(Stored records)
[Start of section]

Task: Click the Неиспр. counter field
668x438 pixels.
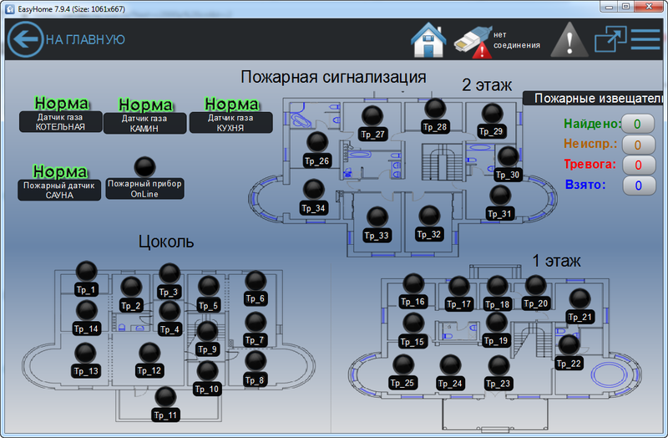Action: 638,145
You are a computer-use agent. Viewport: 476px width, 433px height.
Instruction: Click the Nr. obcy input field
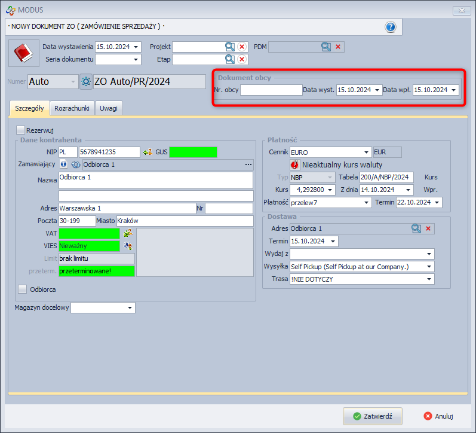pyautogui.click(x=271, y=90)
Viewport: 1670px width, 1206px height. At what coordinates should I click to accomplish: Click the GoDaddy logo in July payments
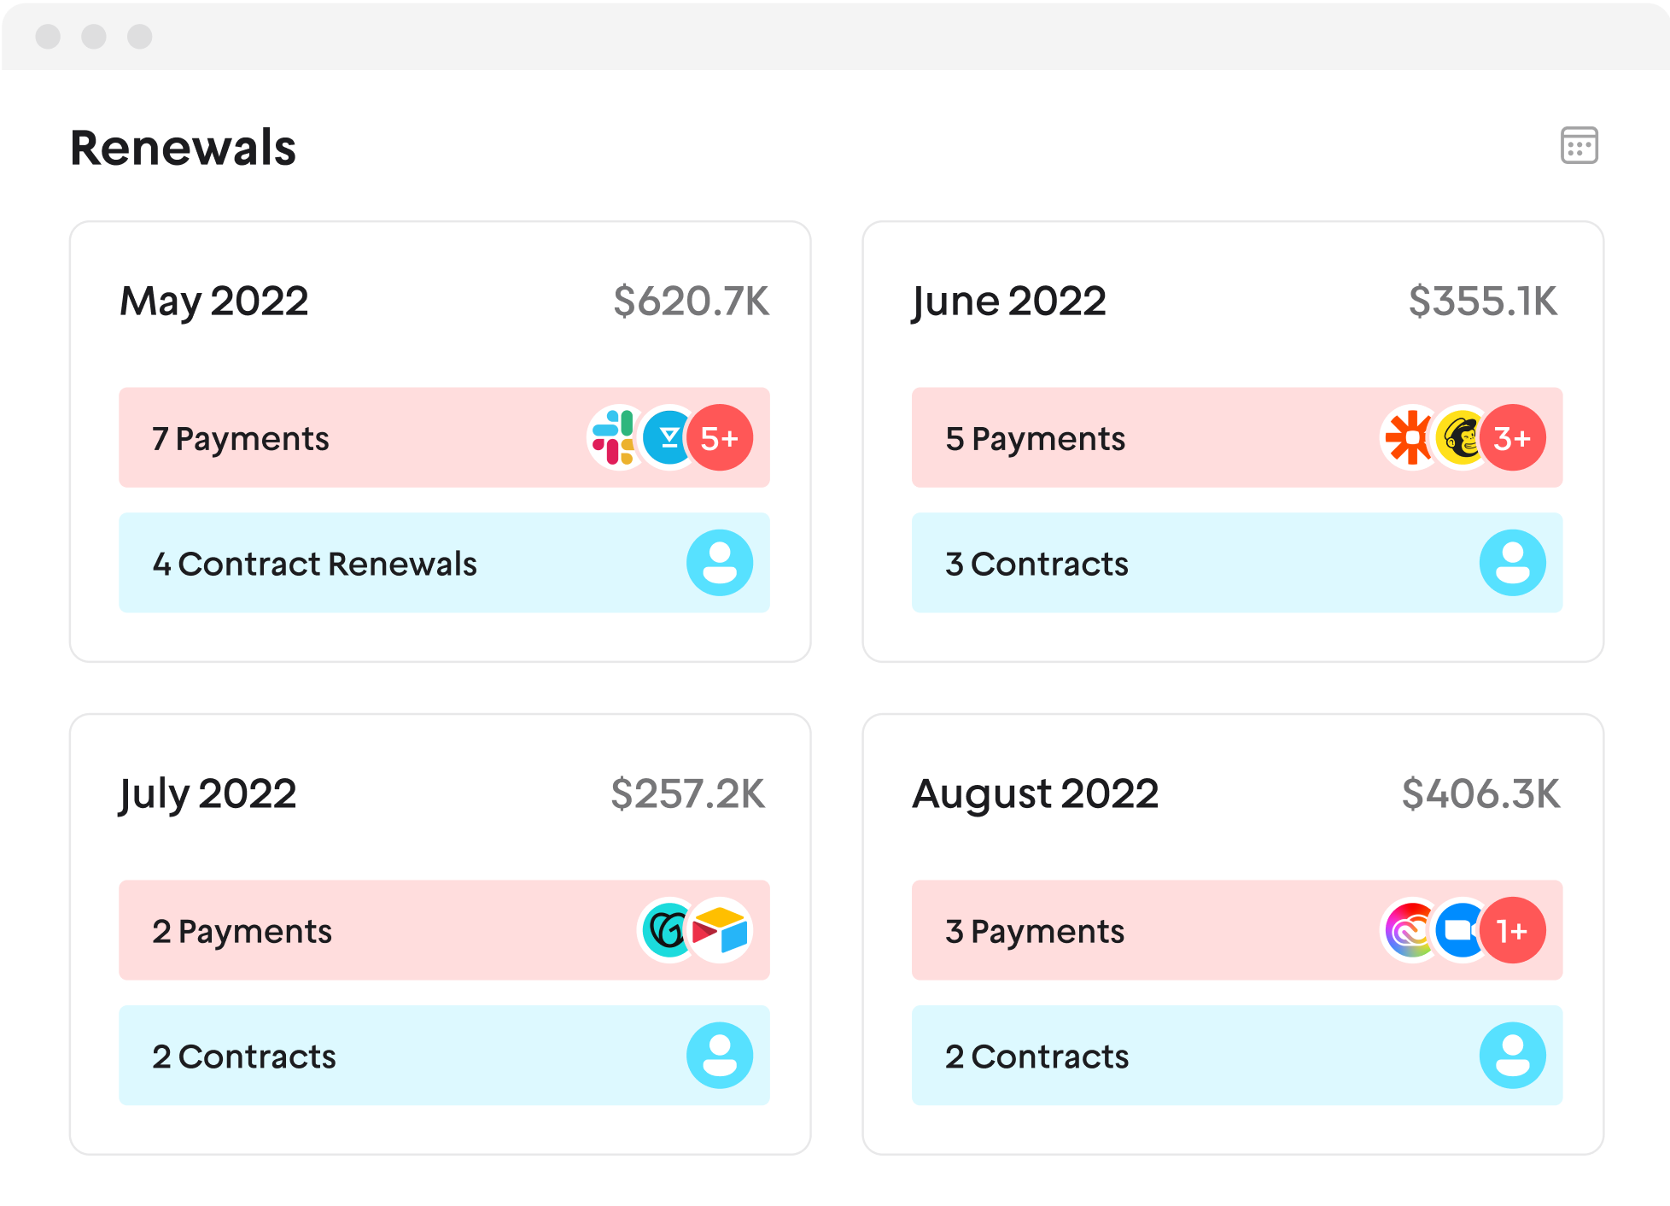tap(667, 930)
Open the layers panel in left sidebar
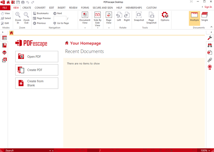 click(4, 53)
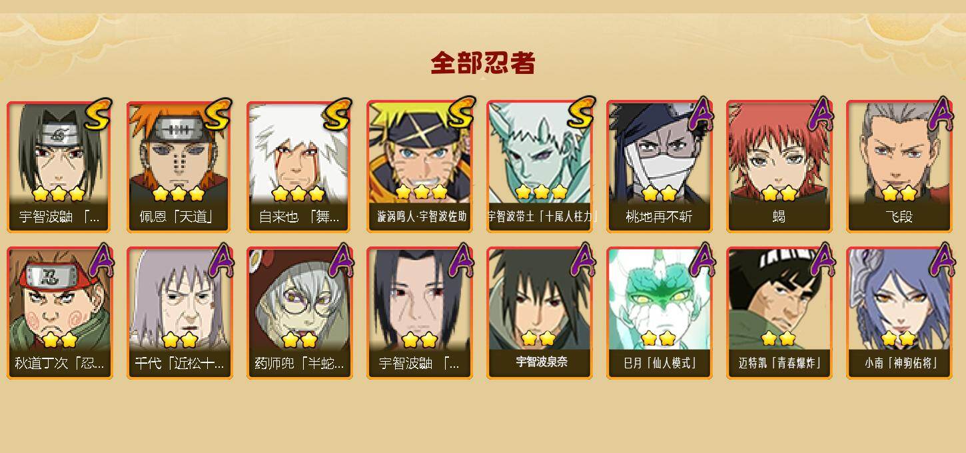Viewport: 966px width, 453px height.
Task: Pick the 迈特凯「青春爆炸」 ninja card
Action: [x=779, y=313]
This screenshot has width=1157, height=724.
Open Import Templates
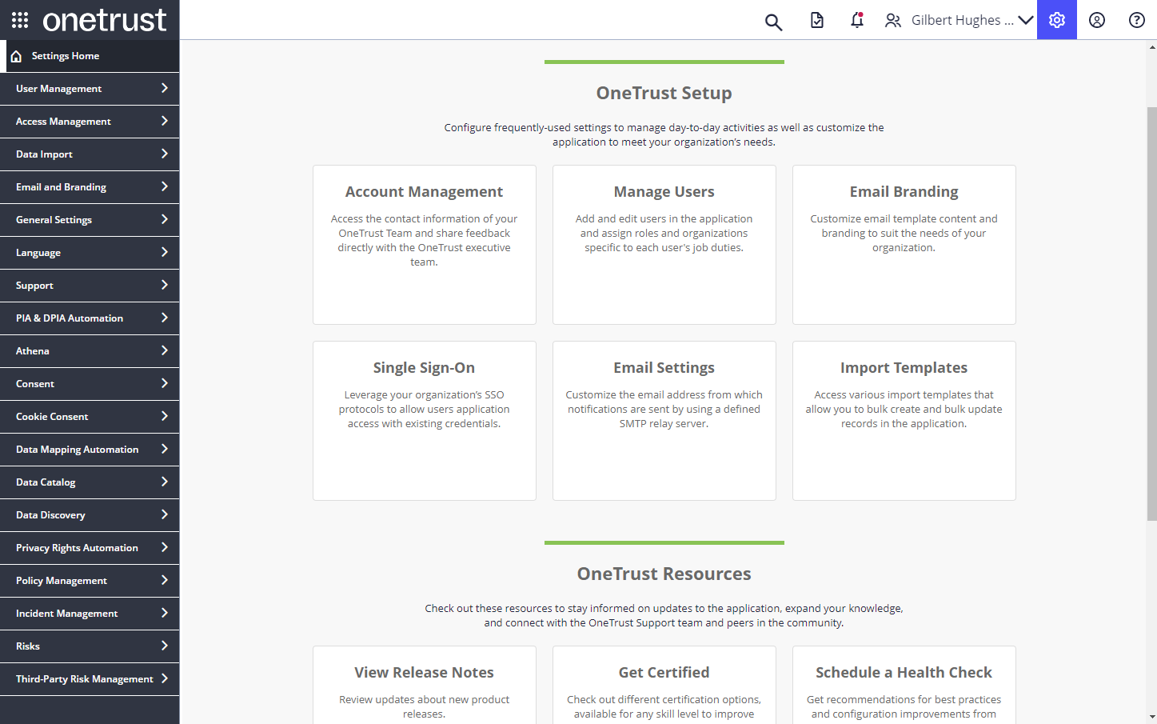(904, 420)
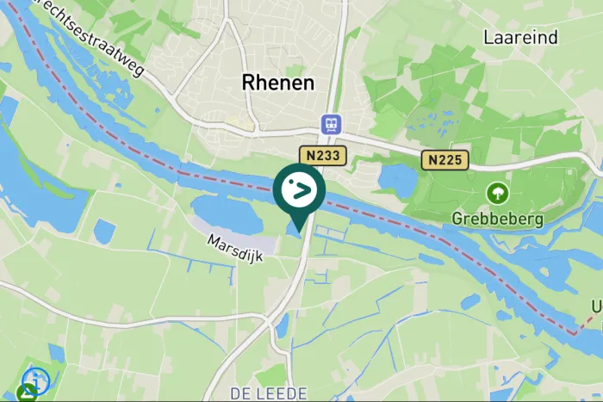Click the Marsdijk road label
Image resolution: width=603 pixels, height=402 pixels.
click(235, 248)
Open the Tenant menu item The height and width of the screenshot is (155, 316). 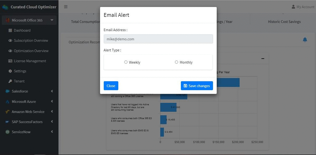click(x=19, y=81)
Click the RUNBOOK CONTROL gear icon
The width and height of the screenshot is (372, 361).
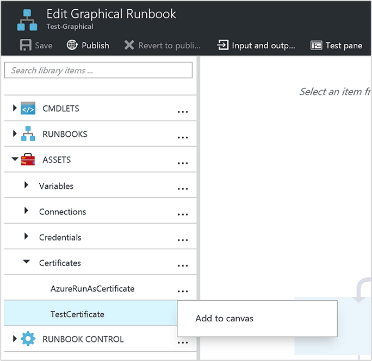tap(28, 339)
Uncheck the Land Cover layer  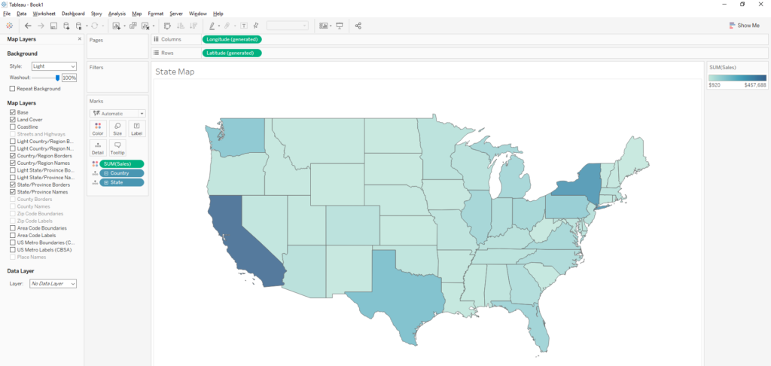(x=13, y=120)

[End of section]

--- About this task ---
Look above for the line with "668x438 pixels.", then print it and each line after it down to and including the line with "This screenshot has width=1157, height=724.". Leave out the pictures and keep the wording exact.

--- Your solution ---
668x438 pixels.
Action: 638,145
You are a computer-use agent. Viewport: 476px width, 433px height.
Instruction: Click the Nr. obcy input field
pyautogui.click(x=271, y=90)
Viewport: 1670px width, 1206px height. At what coordinates should I click to accomplish: Click the GoDaddy logo in July payments
tap(667, 930)
Open the layers panel in left sidebar
 click(4, 53)
Viewport: 966px width, 453px height.
Task: Pick the 迈特凯「青春爆炸」 ninja card
Action: [x=779, y=313]
This screenshot has width=1157, height=724.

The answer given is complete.